In the late 19th century, uranium became famous for radioactivity. In 1896, Henri Becquerel discovered that uranium salts could fog photographic plates (proving spontaneous radioactivity). This led Pierre and Marie Curie to further investigate radioactive elements; they discovered polonium and radium in uranium ores. By 1905, Bertram Boltwood showed that uranium decayed to helium and lead, establishing U-Pb dating for geology. Ernest Rutherford proposed using uranium decay as a clock to age the Earth (leading to the first estimates of Earth’s age in the early 1900s). The word “uranium” comes from the Greek Ouranos (“sky” or “Heaven”), via the name of the planet.

In the 20th century, uranium’s most profound roles emerged. In 1934, Enrico Fermi produced radioactive elements by neutron-irradiating uranium. In 1938, Otto Hahn and Fritz Strassmann (with Lise Meitner and Otto Frisch) discovered nuclear fission of uranium (splitting the atom) by bombarding U-235 with neutrons. This discovery led to the first nuclear chain reaction (Chicago Pile-1, 1942, by Fermi) and then to the development of nuclear weapons. The Manhattan Project (1942–1945) massively expanded uranium production and forged the first atomic bombs (Hiroshima, 1945 used uranium-235).

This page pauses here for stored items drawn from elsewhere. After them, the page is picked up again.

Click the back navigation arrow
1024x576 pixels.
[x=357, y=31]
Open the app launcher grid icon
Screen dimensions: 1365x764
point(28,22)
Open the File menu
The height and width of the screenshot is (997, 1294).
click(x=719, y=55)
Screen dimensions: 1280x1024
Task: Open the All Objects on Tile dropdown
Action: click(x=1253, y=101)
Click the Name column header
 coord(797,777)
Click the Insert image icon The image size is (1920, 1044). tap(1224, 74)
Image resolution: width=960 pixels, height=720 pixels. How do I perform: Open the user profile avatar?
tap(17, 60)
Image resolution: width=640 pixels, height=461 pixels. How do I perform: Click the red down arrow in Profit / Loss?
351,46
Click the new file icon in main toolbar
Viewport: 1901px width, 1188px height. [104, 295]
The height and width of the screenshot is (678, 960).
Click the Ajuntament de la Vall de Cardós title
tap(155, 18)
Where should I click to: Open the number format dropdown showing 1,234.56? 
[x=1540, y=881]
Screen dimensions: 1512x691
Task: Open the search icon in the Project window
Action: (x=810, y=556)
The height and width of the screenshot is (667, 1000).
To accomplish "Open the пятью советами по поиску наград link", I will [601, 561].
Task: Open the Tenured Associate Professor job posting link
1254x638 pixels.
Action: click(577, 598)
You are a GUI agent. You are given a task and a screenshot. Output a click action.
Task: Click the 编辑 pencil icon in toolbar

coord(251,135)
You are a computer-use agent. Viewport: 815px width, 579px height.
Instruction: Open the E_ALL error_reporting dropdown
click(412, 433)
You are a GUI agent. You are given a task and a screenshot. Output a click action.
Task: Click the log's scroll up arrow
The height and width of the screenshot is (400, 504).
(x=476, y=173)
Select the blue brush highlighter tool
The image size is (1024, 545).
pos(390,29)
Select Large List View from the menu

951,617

Post-World War II, uranium mining and nuclear power grew. The Cold War produced a large stockpile of military uranium and plutonium; the first nuclear reactors for electricity (e.g. Obninsk USSR 1954, Calder Hall UK 1956) used enriched U fuel. Depleted uranium, a byproduct of enrichment, found applications such as tank armor by the 1970s. Environmental and safety concerns over nuclear technology (from incidents like Three Mile Island, Chernobyl, Fukushima) have since influenced uranium policy and handling. Uranium’s role in climate (the heat from radioactive decay helps drive Earth’s interior processes) and societal energy needs continues to be significant.

Throughout this history, uranium’s name and symbols have been tied to its mythos: the discoverer Klaproth’s naming after the sky fits given uranium’s celestial origins and its storied journey from planet to element.